Five newcomers elected to Environment Southland

Five new councillors will be joining the table at Environment Southland after the close of elections on Saturday.

Phil Morrison.
Phil Morrison.

While special votes are yet to be counted, those already named as councillors in the preliminary results are unlikely to change given the gap in votes between those preliminarily elected and the next possible candidate.

Newcomers to the Invercargill-Rakiura constituency are Phil Morrison and Maurice Rodway.

Cr Morrison was a member of the Regional Forum, a community-based group that advised the council on methods to improve Southland’s freshwater quality, and a lead writer of the group’s report that contained 116 recommendations to council.

 

Maurice Rodway.
Maurice Rodway.
"So I guess, for me, there’s 116 reasons to be on the council to help work out the implementation of all those recommendations from the Regional Forum."

"I think the opportunity now is once the new council reconvenes and starts to put their mind to it, making sure that people understand that it’s not a set of recommendations that you want to cherry pick from, actually they are an integrated set of recommendations that all sort of connect to each other."

Cr Rodway was a regional councillor from 2007 to 2019.
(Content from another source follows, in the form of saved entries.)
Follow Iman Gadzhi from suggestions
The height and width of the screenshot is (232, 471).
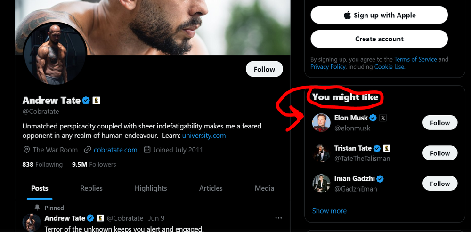pos(440,184)
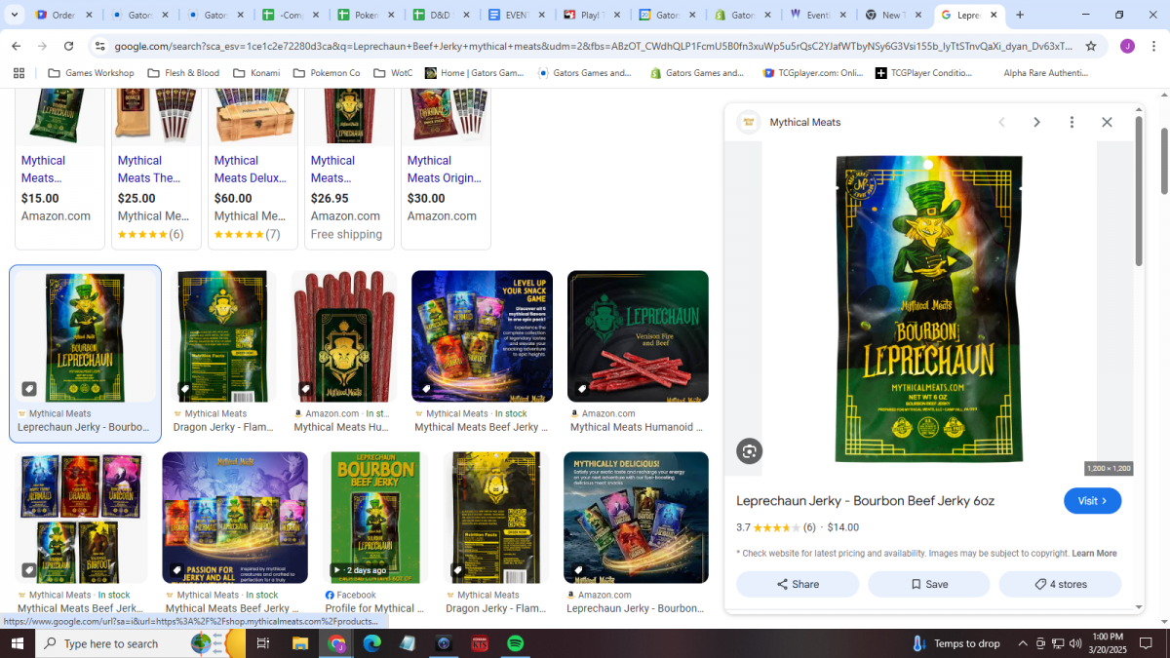Open Windows Task View

point(262,643)
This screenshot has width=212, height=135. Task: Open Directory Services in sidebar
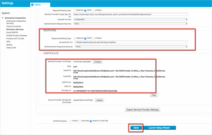coord(15,29)
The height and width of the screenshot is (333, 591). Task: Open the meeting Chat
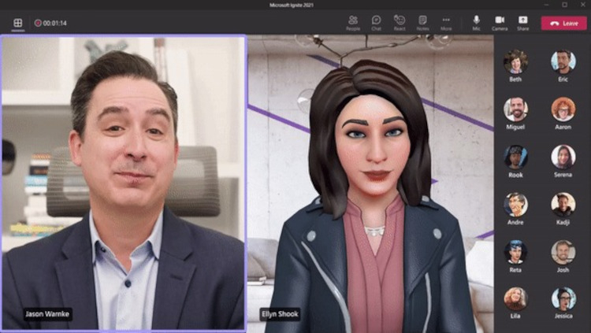pyautogui.click(x=377, y=22)
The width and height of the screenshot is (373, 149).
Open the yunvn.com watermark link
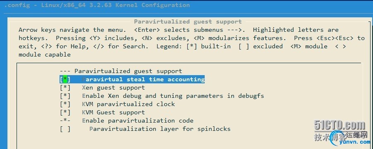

"I just missed out last time by about 60 votes, and I was quite keen to get back on. There’s quite a lot of interesting work happening at the council at the moment with the recommendations from the Regional Forum."

Jon  Pemberton.
Jon Pemberton.

Edendale farmer Jon Pemberton replaces deputy chairman Lloyd McCallum, who was on the council for three terms, in the Southern constituency.

An owner of two farms affected by the droughts and flooding earlier this year, Cr Pemberton said his biggest drivers were making sure the mechanisms of local communities that experience those climate effects are done correctly and approached sooner rather than later.
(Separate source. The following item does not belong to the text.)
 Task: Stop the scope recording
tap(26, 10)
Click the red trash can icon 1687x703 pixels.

"We have a habit of central regulation almost trying to play catch-up a lot of time ... There’s been a lot of unintended consequences we’ve seen with that engagement around winter grazing and such, there’s been some things that haven’t worked."

Paul Evans.
Paul Evans.

In the Fiordland constituency, Paul Evans replaces one-term councillor Allan Baird.

Cr Evans said the biggest regional issue for him was water quality and making sure the local rivers don’t cause flooding issues.

"Because a one-in-100-year event seems to be happening every month at the moment."

Alastair Gibson was elected to the Eastern-Dome regional constituency, replacing David Stevens who retired after two terms.

He said it would be an interesting term with changes in environmental issues, water plants, consents for grazing, among other things.

Alastair Gibson.
Alastair Gibson.

"The long arm of government is coming down and affecting the governance of local boards, and you can name things that are happening there; the environmental and grazing issues, and all those sorts of things, are being generated from government."

"It’s really [bringing] communication back into back into the community, so you take the community with you."

Two-term chairman Nicol Horrell returns unopposed in the Western constituency.

He said it was sad to lose some of the councillors who had done a good job over the past three years although he thought the newcomers made up a very good council.

"I think when we sit down as a new council, we’ll have a good spread of skills and we’ll continue on — the faces might change, but the issues don’t change, and we just continue to have to work with them. But it’s always sad to lose hard working councillors."

Cr Horrell said he would seek to be chairman.

The inaugural council meeting will be on October 28, where the new council will be sworn in and the chairman elected.